• _Problem to work on_
Word for word, reproduce the data that follows.

-------- Listed records --------

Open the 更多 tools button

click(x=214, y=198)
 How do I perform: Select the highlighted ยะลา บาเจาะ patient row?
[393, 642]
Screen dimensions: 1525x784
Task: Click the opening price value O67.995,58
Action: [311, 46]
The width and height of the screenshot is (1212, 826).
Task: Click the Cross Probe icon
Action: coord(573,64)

--------

• _Problem solution_
Open the 更多 tools button

click(x=214, y=198)
 How do I perform: Select the highlighted ยะลา บาเจาะ patient row?
[393, 642]
Screen dimensions: 1525x784
Task: Click the opening price value O67.995,58
Action: [311, 46]
The width and height of the screenshot is (1212, 826).
Task: Click the Cross Probe icon
Action: coord(573,64)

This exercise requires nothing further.